Protein phosphatase 2A mediates JS‐K‐induced apoptosis by affecting Bcl‐2 family proteins in human hepatocellular carcinoma HepG2 cells

Protein phosphatase 2A (PP2A) is an important enzyme within various signal transduction pathways. The present study was investigated PP2A mediates JS‐K‐induced apoptosis by affecting Bcl‐2 family protein. JS‐K showed diverse inhibitory effects in five HCC cell lines, especially HepG2 cells. JS‐K caused a dose‐ and time‐dependent reduction in cell viability and increased in levels of LDH release. Meanwhile, JS‐K‐ induced apoptosis was characterized by mitochondrial membrane potential reduction, Hoechst 33342 + /PI + dual staining, release of cytochrome c (Cyt c), and activation of cleaved caspase‐9/3. Moreover, JS‐K‐treatment could lead to the activation of protein phosphatase 2A‐C (PP2A‐C), decrease of anti‐apoptotic Bcl‐2 family‐protein expression including p‐Bcl‐2 (Ser70), Bcl‐2, Bcl‐xL, and Mcl‐1 as well as the increase of pro‐apoptosis Bcl‐2 family‐protein including Bim, Bad, Bax, and Bak.
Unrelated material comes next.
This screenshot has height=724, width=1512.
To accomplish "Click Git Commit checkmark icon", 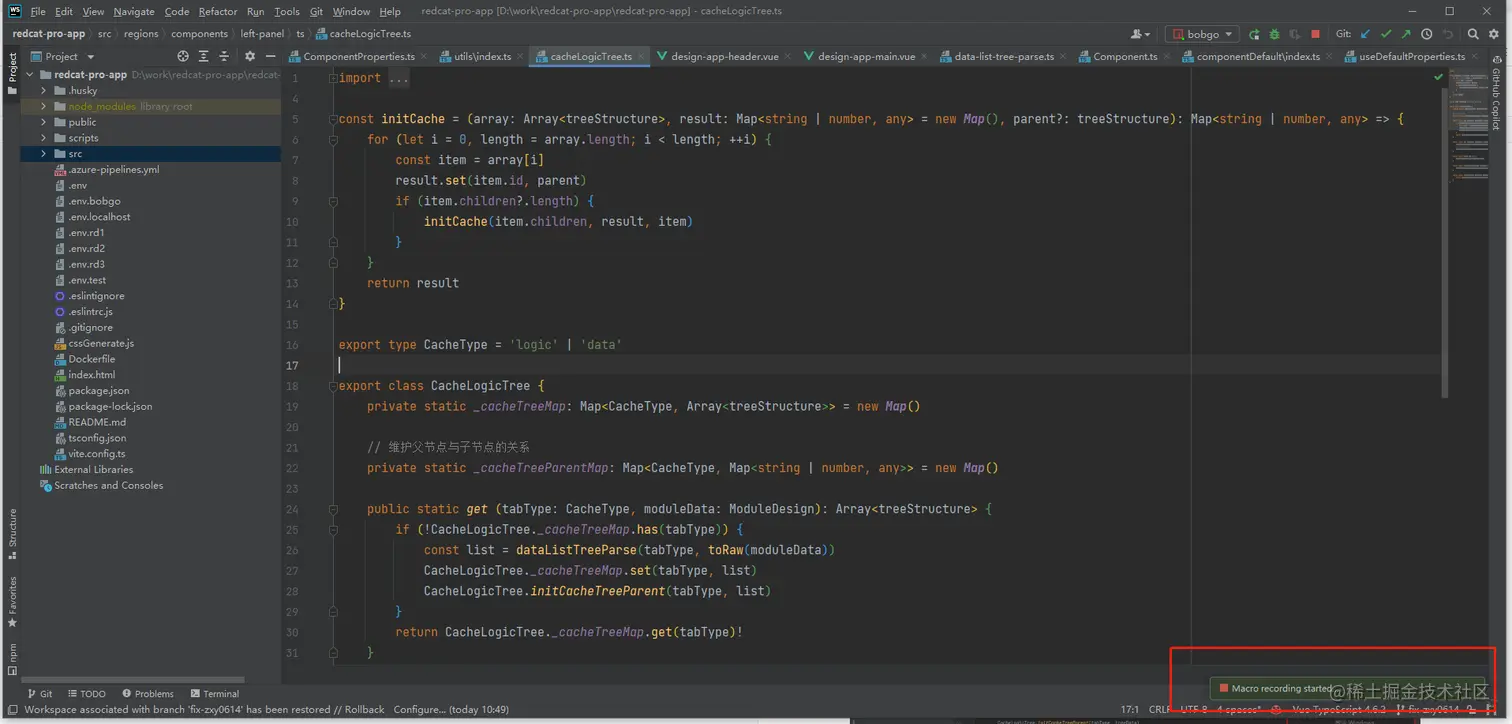I will 1386,34.
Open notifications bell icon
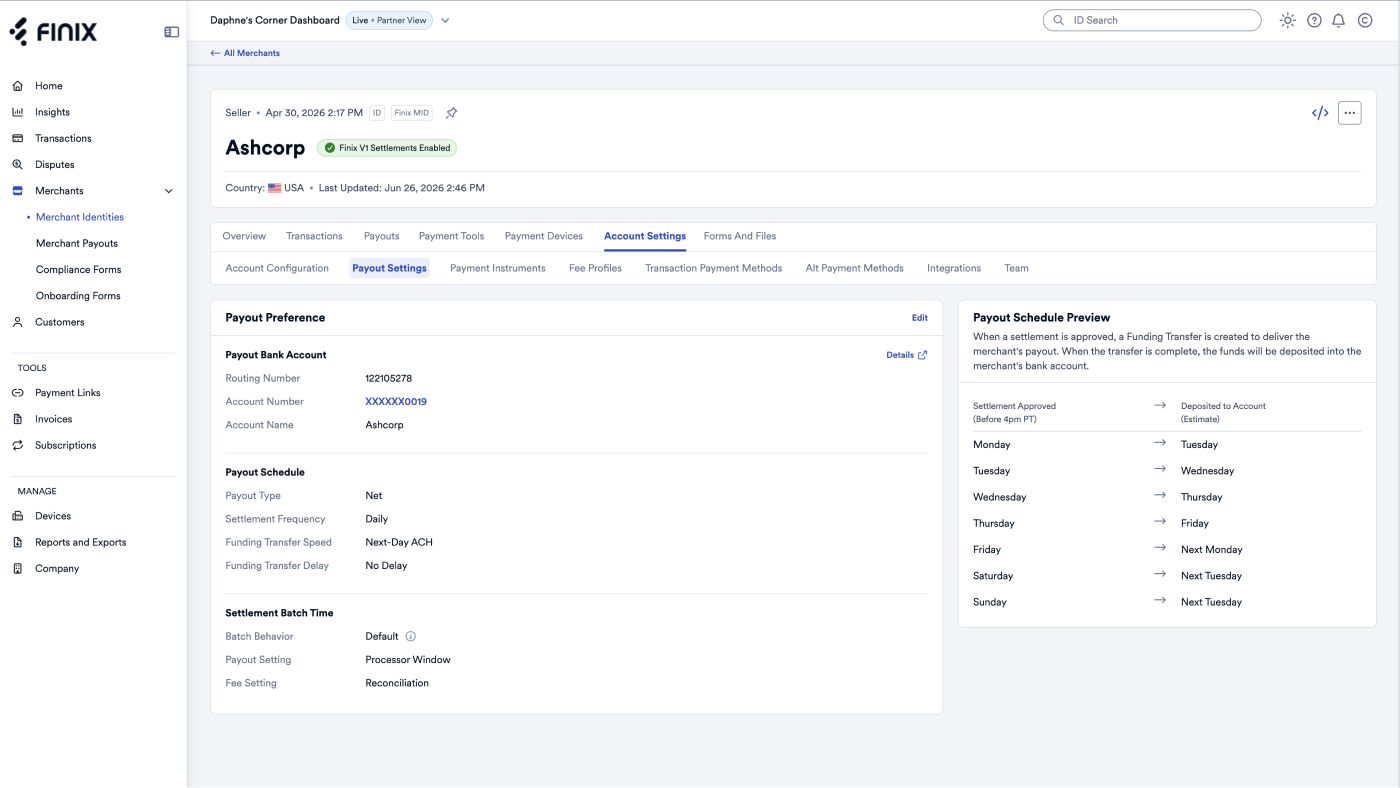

Furthermore, JS‐K caused a marked increase of intracellular NO levels while pre‐treatment with Carboxy‐PTIO (a NO scavenger) reduced the cytotoxicity effects and the apoptosis rate. Meanwhile, pre‐treatment with Carboxy‐PTIO attenuated the JS‐K‐induced up‐regulation of PP2A, Cyt c, and cleaved‐caspase‐9/3 activation. The silencing PP2A‐C by siRNA could abolish the activation of PP2A‐C, down‐regulation of anti‐apoptotic Bcl‐2 family‐protein (p‐Bcl‐2, Bcl‐2, Bcl‐xL, and Mcl‐1), increase of pro‐apoptosis Bcl‐2 family‐protein (Bim, Bad, Bax, and Bak) and apoptotic‐related protein (Cyt c, cleaved caspase‐9/3) that were caused by JS‐K in HepG2 cells. In addition, pre‐treatment with OA (a PP2A inhibitor) also attenuated the above effects induced by JS‐K. In summary, NO release from JS‐K induces apoptosis through PP2A activation, which contributed to the regulation of Bcl‐2 family proteins.